FiredOne of the greatest flops in outsourcing history came to an end this week. It was a sad tale of epic failure by a legendary IT company. Unlike some sad tales of epic failure, this one offers no moment of redemption. It just makes you scratch your head and wonder, "How the heck did this happen?"

What happened was IBM blew it. One of the biggest IT services companies in the world could not deliver what it promised, and the customer finally said, "Goodbye."


It all started in 2006 when the State of Texas contracted with IBM to consolidate and then manage some datacenters used by a bunch of state agencies. Client and provider signed an $800 million deal through 2013. But as InformationWeek's Paul McDougall reported – and McDougall has been all over this story for years – "the project quickly fell off track amid scheduling conflicts and high-profile service outages that threatened to compromise sensitive data."

In 2008, the governor ordered a temporary halt to the work, and then in 2010 the Lone Star state decided to find another provider. Officials reached an undisclosed agreement with IBM. Then this week, they turned it all over to two other very large providers.

So, what went wrong? A Texas IT director says IBM wanted to do much of the work remotely, but Texas wanted the IBM staffers operating in state offices in Austin. IBM says the state "failed to perform necessary preparation work, such as application remediation." The Texas IT guy did concede that there was lots of infighting among various state departments – people resisted the change to consolidated datacenters. Sure, clients can be difficult.

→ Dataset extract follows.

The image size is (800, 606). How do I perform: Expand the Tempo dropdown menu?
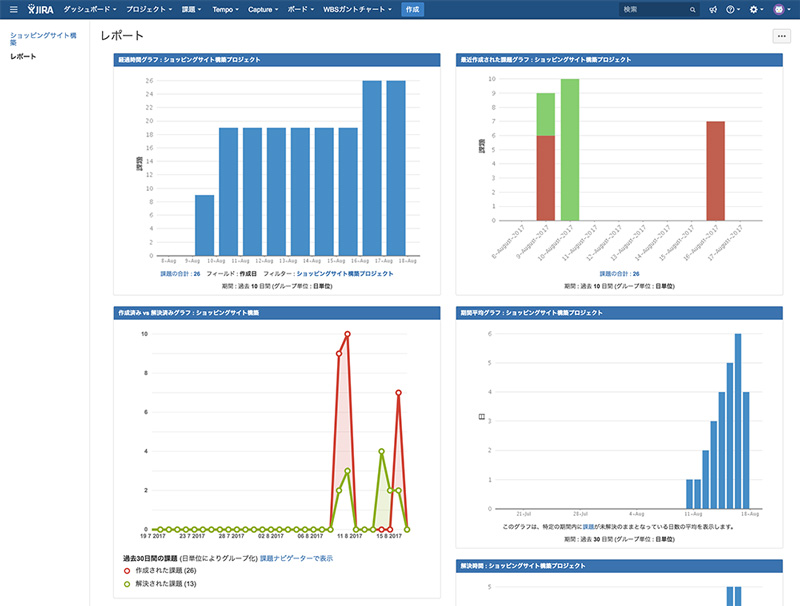pos(226,9)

But based on most reports, it was IBM that really botched it. Complaints cited by the Texas governor included IBM's alleged failure to back up systems for 20 state agencies. The Dallas Morning News said an IBM server failure in one case had caused the loss of months' worth of data.

Meanwhile, IBM has had other troubles in Texas. MacDougall again:

"IBM's contract to provide a Texas utility with state-of-the-art billing systems has sunk into such a quagmire of missed deadlines, buggy software, and costly errors that the utility's CIO said he's "gravely concerned" about whether IBM can fix the problems.

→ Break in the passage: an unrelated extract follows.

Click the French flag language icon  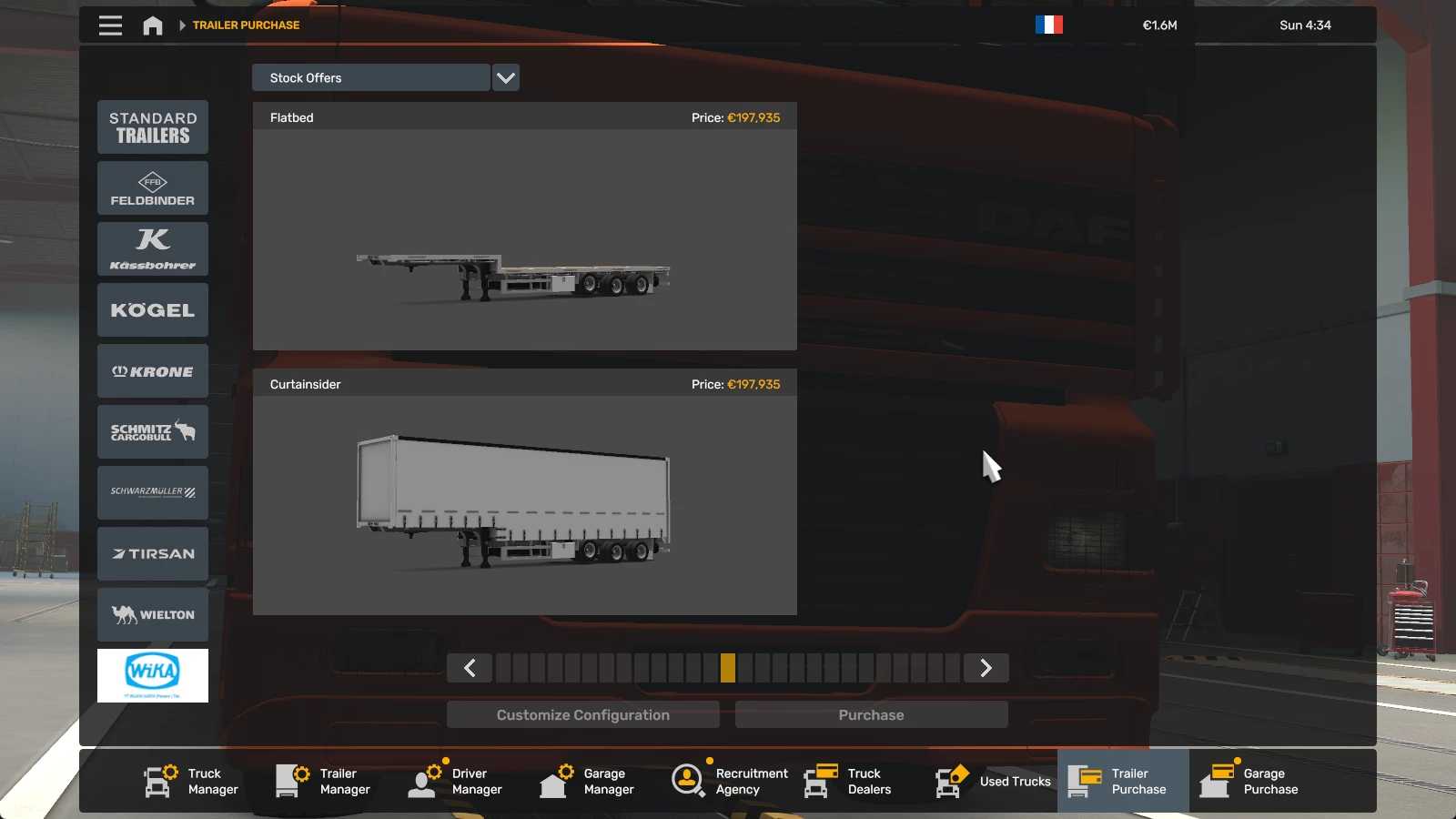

"We have yet to reach a stable system," said Austin Energy CIO Alan Claypool, in an email to an IBM exec dated Feb. 10. "We are extremely disappointed and continue to have serious concerns about the quality of service we have received from IBM to date." The system, which was supposed to go online early last year, is still not up and running.

Read MacDougall's InformationWeek story for the details. This episode is even more of a head-scratcher than the fiasco described above. You have to wonder how a multibillion-dollar company with all the resources in the world, and many thousands of bright employees, could go so far astray. You have to wonder if there's such a thing as too big.

The lesson a Texas official said they've learned is that perhaps it's not a good idea to enlist just one provider for a massive IT project. Their new model involves multiple providers managed by what's called a master services integrator.

I wonder what lesson IBM officials have learned from these two outsourcing disasters in Austin. Don't mess with Texas?